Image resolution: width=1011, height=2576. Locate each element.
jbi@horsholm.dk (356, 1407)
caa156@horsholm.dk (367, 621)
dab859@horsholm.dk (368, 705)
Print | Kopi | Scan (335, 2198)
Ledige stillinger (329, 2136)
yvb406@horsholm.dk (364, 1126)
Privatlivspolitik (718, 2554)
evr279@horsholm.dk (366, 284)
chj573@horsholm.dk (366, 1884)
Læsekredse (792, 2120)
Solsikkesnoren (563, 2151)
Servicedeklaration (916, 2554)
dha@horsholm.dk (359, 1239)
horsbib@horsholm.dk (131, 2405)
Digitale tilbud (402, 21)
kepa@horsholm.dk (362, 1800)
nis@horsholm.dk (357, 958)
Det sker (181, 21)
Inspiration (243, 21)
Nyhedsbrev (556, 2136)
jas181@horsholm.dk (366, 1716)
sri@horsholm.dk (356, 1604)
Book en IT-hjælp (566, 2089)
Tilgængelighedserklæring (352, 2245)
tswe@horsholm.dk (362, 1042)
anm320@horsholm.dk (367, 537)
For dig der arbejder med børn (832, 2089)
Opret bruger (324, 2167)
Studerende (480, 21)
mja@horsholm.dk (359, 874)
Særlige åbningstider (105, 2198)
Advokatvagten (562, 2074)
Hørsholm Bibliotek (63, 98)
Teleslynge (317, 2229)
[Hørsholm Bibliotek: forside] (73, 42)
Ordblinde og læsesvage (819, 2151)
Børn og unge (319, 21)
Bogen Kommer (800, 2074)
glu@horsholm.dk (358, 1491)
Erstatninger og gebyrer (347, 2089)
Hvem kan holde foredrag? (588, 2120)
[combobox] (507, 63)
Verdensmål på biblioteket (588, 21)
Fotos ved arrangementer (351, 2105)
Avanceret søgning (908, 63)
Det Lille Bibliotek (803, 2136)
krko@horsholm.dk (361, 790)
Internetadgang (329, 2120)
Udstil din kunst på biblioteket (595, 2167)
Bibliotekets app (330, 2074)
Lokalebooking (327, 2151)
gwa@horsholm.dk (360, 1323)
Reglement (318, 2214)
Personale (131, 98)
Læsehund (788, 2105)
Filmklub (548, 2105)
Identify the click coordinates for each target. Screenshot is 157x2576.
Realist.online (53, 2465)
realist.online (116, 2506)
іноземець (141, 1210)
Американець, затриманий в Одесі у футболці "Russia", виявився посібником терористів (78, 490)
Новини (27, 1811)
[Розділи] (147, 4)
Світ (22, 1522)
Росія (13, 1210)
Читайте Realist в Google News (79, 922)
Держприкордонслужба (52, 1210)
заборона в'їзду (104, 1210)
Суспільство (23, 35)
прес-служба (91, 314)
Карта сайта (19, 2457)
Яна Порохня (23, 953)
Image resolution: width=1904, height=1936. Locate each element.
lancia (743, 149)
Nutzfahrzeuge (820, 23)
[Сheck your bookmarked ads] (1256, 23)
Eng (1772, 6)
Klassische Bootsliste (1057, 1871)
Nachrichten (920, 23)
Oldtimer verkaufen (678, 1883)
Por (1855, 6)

------------------------------

## Task details
Set down, exactly and in full, the lines from the one containing "Klassische Bootsliste (1057, 1871)" through the end of the entries; no other line belongs.

## Task output
Klassische Bootsliste (1057, 1871)
Nachrichten (920, 23)
Oldtimer verkaufen (678, 1883)
Por (1855, 6)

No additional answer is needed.